We fell in love with China Blue quickly and seamlessly as we let the musicality of its prose and the darkness of its characters seduce us into an effortless read. It’s an older story that feels modern. It’s rich with emotion while feeling sleek and economical with its language.

As any good book, China Blue was hard to put down.

Set in the early 1980s, China Blue follows a teenage girl who runs away from home to New York where the fog of her own memory follows her like a shadow. Other characters struggle with consequences of US wars in Central America and the mistakes of the surveillance state, as well as with alcoholism and what “truth” means to them.

We feel so fortunate to have found a diamond such as this.

As our winner, China Blue will be published in Spring of 2021, and Catherine Gammon will receive $1,000!

About Catherine Gammon

Catherine Gammon is the author of the novels Sorrow (Braddock Avenue Books, 2013) and Isabel Out of the Rain (Mercury House, 1991). Her fiction has appeared in Ploughshares, Kenyon Review, Iowa Review, and New England Review, among others, and most recently in Cincinnati Review and The Missouri Review. Catherine’s work has received support from the National Endowment for the Arts, the New York Foundation for the Arts, and the American Antiquarian Society, and from colonies including the Fine Arts Work Center in Provincetown, Virginia Center for the Creative Arts, Djerassi, and Yaddo. From 1992 through 2000, Catherine taught on the MFA fiction faculty of the University of Pittsburgh, before leaving the literary marketplace to begin residential Zen training at San Francisco Zen Center, where she was ordained a priest in 2005. She lives again in Pittsburgh.

About Our Other Finalists

The Ingredients for Orange Soda by Eva Jurczyk

Eva Jurczyk is a writer and librarian who lives and works in Toronto. She immigrated to Canada with her family as a child. Her writing has appeared in The Rumpus, Jezebel, The Awl and elsewhere. The Ingredients for Orange Soda is her first novel.

Odessa by Jeremy Griffin

Jeremy Griffin is the of the short fiction collections A Last Resort for Desperate People (SFAU Press) and Oceanography (Orison Books). His work has appeared in such journals as the Alaska Quarterly Review, Blackbird, the Indiana Review, Shenandoah, and others. He has received support from the South Carolina Arts Commission, and he teaches at Coastal Carolina University, where he serves as faculty fiction editor of Waccamaw: a Journal of Contemporary Literature.

Ring by Michelle Lerner

Michelle Lerner received an MFA in Poetry from The New School. Her full-length poetry manuscript in the absence of roofs was a semi-finalist for the 2018 Pamet River Prize at Yes Yes Books. Her poems have been indiivually published by numerous journals including Virginia Quarterly Review, Harvard Women’s Law Journal, Paterson Literary Review, Lips, Adanna, and others, as well as several anthologies including The American Voice in Poetry: the Legacy of Whitman, Williams, and Ginsberg and The Poetry of Place: North Jersey In Poetry. She’s a lpublic interest lawyer currently on disability while recovering from late stage lyme disease, living with her family in northwestern New Jersey. Ring is her first novel.

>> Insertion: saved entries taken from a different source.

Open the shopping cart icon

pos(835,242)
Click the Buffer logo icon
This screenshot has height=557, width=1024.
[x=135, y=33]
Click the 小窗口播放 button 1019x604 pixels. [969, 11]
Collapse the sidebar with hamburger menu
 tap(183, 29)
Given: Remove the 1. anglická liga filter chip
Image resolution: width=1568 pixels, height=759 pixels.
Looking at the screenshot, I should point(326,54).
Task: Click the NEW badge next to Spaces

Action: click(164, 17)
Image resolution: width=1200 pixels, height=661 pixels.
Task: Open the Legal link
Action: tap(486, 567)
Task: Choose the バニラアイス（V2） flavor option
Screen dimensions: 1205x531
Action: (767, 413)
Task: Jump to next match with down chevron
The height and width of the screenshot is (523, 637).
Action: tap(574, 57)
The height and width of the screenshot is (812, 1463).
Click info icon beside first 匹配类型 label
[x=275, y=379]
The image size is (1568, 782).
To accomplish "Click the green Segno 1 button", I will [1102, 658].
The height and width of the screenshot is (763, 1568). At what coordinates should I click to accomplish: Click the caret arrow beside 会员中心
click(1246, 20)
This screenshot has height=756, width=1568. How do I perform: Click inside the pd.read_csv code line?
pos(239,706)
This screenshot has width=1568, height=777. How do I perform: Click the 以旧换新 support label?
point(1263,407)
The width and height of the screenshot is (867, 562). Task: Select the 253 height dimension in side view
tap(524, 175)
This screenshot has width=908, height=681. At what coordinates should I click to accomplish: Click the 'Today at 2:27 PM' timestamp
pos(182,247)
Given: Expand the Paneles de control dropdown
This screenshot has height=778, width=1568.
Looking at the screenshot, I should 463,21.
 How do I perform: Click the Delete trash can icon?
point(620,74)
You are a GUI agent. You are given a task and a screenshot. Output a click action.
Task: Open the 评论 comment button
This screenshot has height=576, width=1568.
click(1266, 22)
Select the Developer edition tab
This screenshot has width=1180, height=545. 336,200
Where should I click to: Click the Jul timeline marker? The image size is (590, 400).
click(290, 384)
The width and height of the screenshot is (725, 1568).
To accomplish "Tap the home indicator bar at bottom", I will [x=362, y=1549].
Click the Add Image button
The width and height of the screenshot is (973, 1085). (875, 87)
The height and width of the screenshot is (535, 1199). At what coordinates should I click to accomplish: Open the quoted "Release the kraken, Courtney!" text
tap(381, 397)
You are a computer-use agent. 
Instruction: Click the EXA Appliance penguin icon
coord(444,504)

Be Everything! and More by Matthew Pitt

Matthew Pitt grew up in St. Louis, dwelled in numerous cities after college, and now lives in Ft. Worth, where he is Associate Professor of English at TCU. He is author of two collections: These Are Our Demands, a Midwest Book Award winner; and Attention Please Now, winner of the Autumn House Prize. Individual stories appear in The Southern ReviewBest New American VoicesOxford American, Epoch, Conjunctions, BOMB, and Cincinnati Review, and his work has won honors from the New York Times, Mississippi Arts Commission, Bronx Arts Council, William Faulkner Society, and Bread Loaf, Sewanee and Taos Writers’ Conferences. Matt also serves as Editor of descant, Contributing Editor for West Branch, and reader of his two daughters’ splendid stories and poems, when they let him.